Lo que ocurrió, todos lo sabemos, es que obtuvimos un cambio en la presidencia pero no un cambio de sistema. El resultado fue un gobierno incompetente incapaz de gobernar al estilo de antes, pero con el mismo sistema corrupto y corrompido que ahora ha dado lugar al imperio absoluto de tres partidos. La pregunta es qué hace posible que sobreviva un sistema así.

Aventuro dos respuestas. Por un lado, las estadísticas demuestran que la población ha mejorado en su bienestar, quizá no tanto como ha ocurrido en otras latitudes (como España, Chile, China o Irlanda), pero suficiente para que nadie tenga incentivos para protestar demasiado. Por otro lado, el petróleo ha permitido mantener el statu quo sin generar fuentes excesivas de conflicto en el mundo político o sindical. Es decir, dada nuestra historia y la evidente preferencia de la población por no menear el bote, las cosas están suficientemente bien, o no tan mal, como para protestar.

Para una población que lleva siglos a la expectativa de una mejora sustancial, parecería impecable la lógica de esperar un poco más. Menos explicable es la lógica de nuestros gobernantes y políticos que siguen impávidos aún a sabiendas de la amenaza de que el crecimiento no llegue a ser suficiente en los próximos años o, particularmente, de que los recursos emanados del petróleo se desplomen en un futuro muy cercano.
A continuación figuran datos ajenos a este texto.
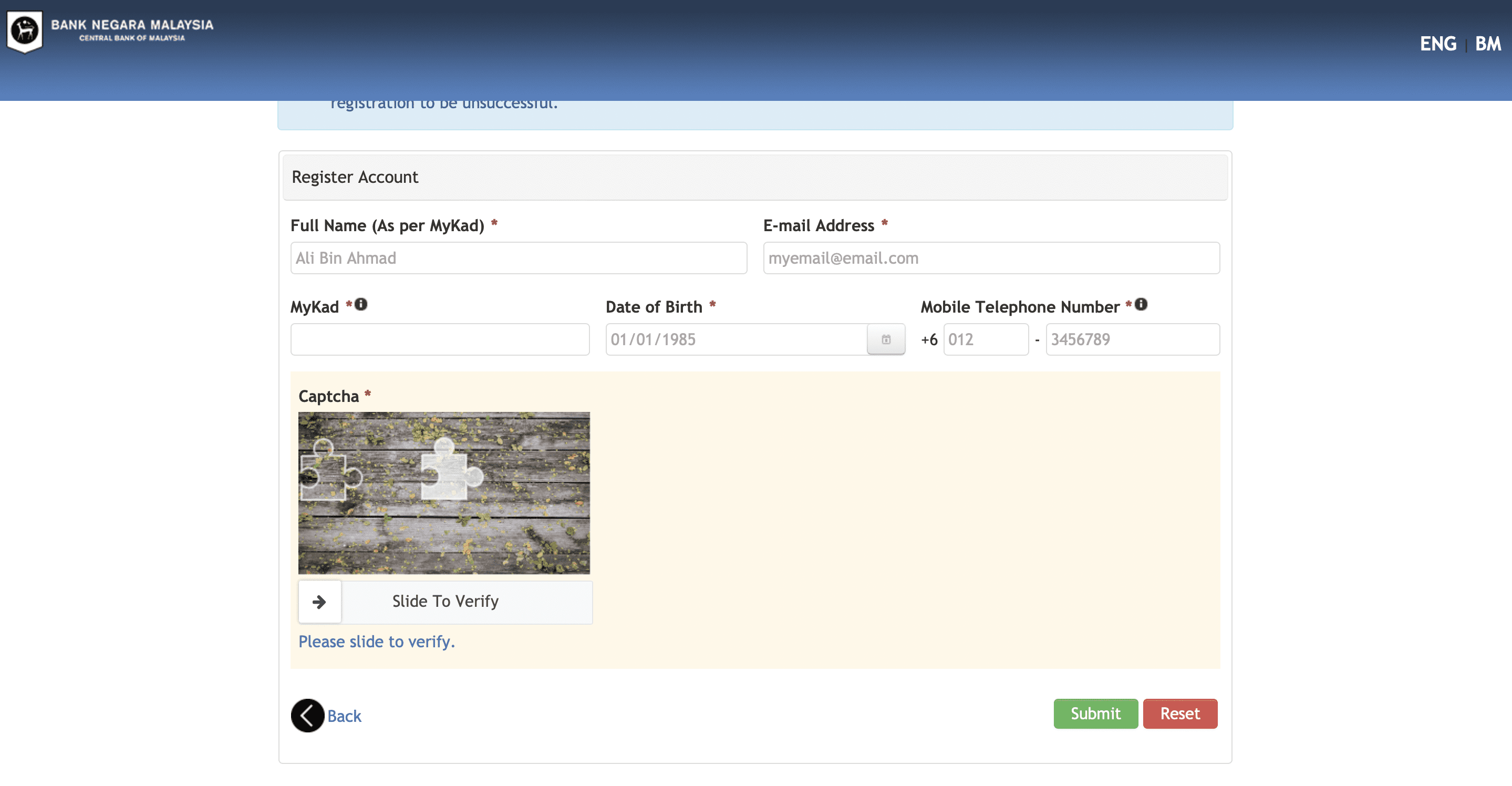Click the circular Back arrow icon

[x=306, y=716]
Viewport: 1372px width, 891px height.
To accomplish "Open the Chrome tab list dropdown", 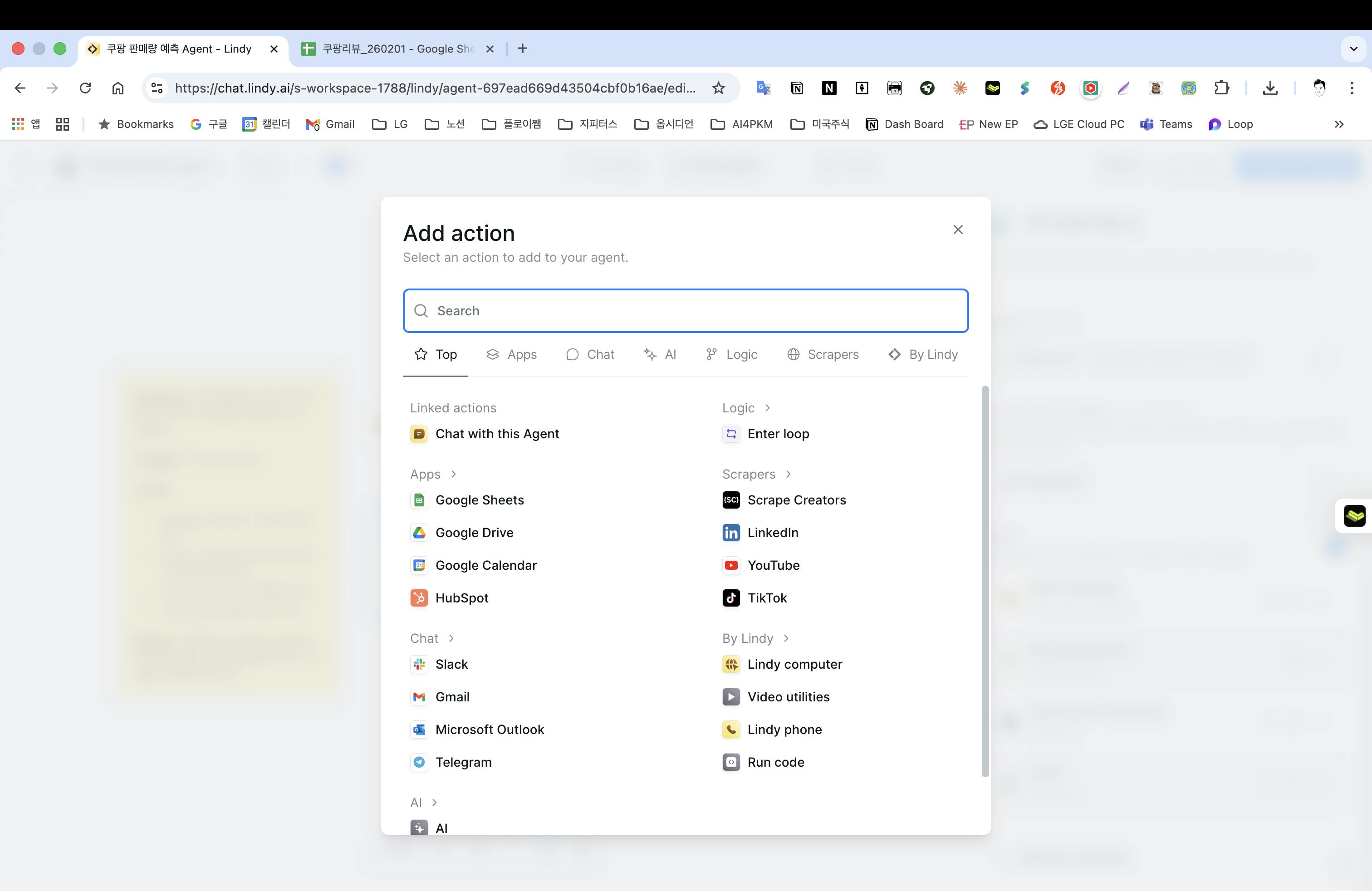I will tap(1353, 49).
Vayamos por partes.

Aunque los últimos gobiernos se han dedicado a culpar al poder legislativo de la parálisis económica, la verdad es que una buena parte de los factores que mantiene inmovilizada a nuestra economía se encuentran bajo control del poder ejecutivo. Es en el ejecutivo donde se alojan las principales decisiones en materia de gasto corriente o de inversión; donde se regula el comercio exterior y se determinan los aranceles que hacen desigual a nuestra economía y hacen posible la informalidad; ahí también reside el poder de decisión respecto a las tarifas de interconexión en telefonía y licitaciones de espectro para banda ancha; y, en general donde se deciden las reglas que impactan la forma en que compiten o no compiten las empresas. Es en el ejecutivo donde se tolera a los sindicatos abusivos que obtienen más en cada negociación contractual y que hacen imposible la igualdad de oportunidades, por ejemplo a través de la educación. Aunque es fácil culpar al congreso (con razón), mucho de lo que hace imposible el crecimiento acelerado de nuestra economía se encuentra en el fuero del ejecutivo y la maraña de intereses que lo rodea. Mientras el ejecutivo se duerme, los partidos avanzan hacia convertirse en el factotum del poder.

Por supuesto, el poder legislativo no se queda atrás. Nuestros legisladores ni siquiera han sido capaces de atender el tema al que son más vulnerables: el ingreso petrolero. La evidencia empírica demuestra que la producción petrolera viene descendiendo de manera acerada y, sin embargo, hay cientos de iniciativas de reforma energética que están en la famosa congeladora. Nadie, ni los principales beneficiarios del statu quo, parecen capaces de actuar para mantener esos privilegios. Paradójico, por decir lo menos.

A nadie debe sorprender el hecho de que un político se aboque a lo que tiene inmediatamente enfrente. Eso es no sólo humano, sino natural. Para los políticos lo trascendente es la próxima elección o el siguiente puesto y su incentivo es el de concentrarse en ello. Desde esta perspectiva, parecería inevitable que tendremos que esperar a que el petróleo efectivamente deje de aportar recursos para que lo inmediato sea precisamente eso. De ser así, el país tendrá que esperar unos cuantos años más.

Lo que es mucho más difícil de explicar es la incapacidad del ejecutivo para atacar las fuentes de la parálisis económica. Particularmente inexplicable para un gobierno emanando de un conflicto cuya causa profunda es el hecho de que la economía del país no satisface a una enorme porción de la población. A diferencia del petróleo, cuyos beneficios en términos de ingresos podrían durar hasta una década (o sea, otras legislaturas), para el gobierno el plazo es 2012 y ni un minuto más. En vez de culpar a otros, el gobierno debería enfocar sus baterías a lo único que lo puede salvar: tasas elevadas de crecimiento económico.